Yerdik peynirli dürümü, sallardık tırpanı.
Öğlenin sıcağında çıkardı kafanın dumanı.
Harmana getirip sürerdik sapı samanı.
Ama yinede mutluyduk biz o zamanlar.
——————————————
Güneş altında su gibi akardı terimiz.
Yılan derisi gibi gavlardı sıcaktan derimiz.
Akşam yatakta sır sır sızlardı her yerimiz.
Yinede mutlu yaşardık biz o zamanlar.
——————————————
Horoz ötümünde gider akşama dönerdik.
Akşam öğünü için patetesi ateşe gömerdik.
Gözümüz yatakta kalır mum gibi sönerdik.
Yinede mutluyduk biz o zamanlar.
———————————————
Bir yanda bostan, ırgatlık, harmanı, yaylası.
Azzık götürenin elinde helke, sırtında balası.
İmece ile iş yapardı komşusu dayısı halası.
Yorgunduk ama mutluyduk biz o zamanlar.
——————————————
Göğ sabunla çıkarırdık sırtımızın kirini.
Bir yerimiz ağrısa alıp getirirdik birini.
Doktor yerine kullanırdık aspirini gırıpini.
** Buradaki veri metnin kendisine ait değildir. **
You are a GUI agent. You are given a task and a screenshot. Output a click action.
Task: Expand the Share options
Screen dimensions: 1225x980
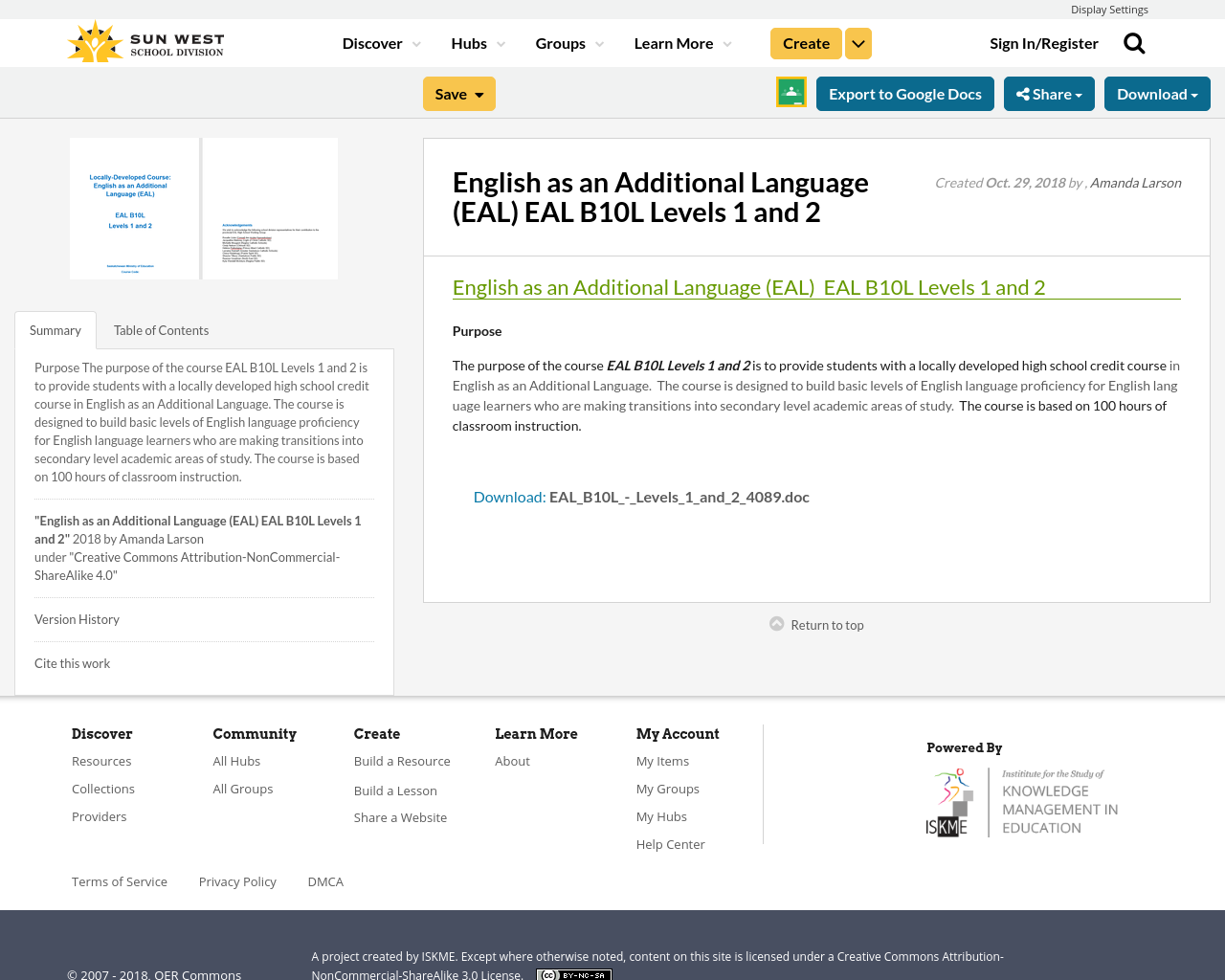pos(1049,92)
Yinede mutluyduk biz o zamanlar .
———————————————
Kerpiçden taştan olurdu evin duvarı.
Yan odadaki ahıra dıkardık malı davarı.
Su değirmeninde üğütürdük unu zavarı.
Yinede çok mutluyduk biz o zamanlar.
———————————————
Azıcık aşımızla ağrımazdı başımız.
Bir misafirimiz gelse eğilmezdi kaşımız.
Gelene hizmet vardı farketmezdi yaşımız.
Yinede çok mutlu olurduk biz o zamanlar.
————————————
Büyükler katırla odun getirirdi dağdan.
Çocuklar hırsızlık yapardı bahçeden bağdan.
Haberimiz olmazdı günden, aydan, yıldan
Yokluk vardı ama huzurluyduk biz o zamanlar..
(Kaynak: Murtçular Diyarı Karaisalı Facebook Sayfası)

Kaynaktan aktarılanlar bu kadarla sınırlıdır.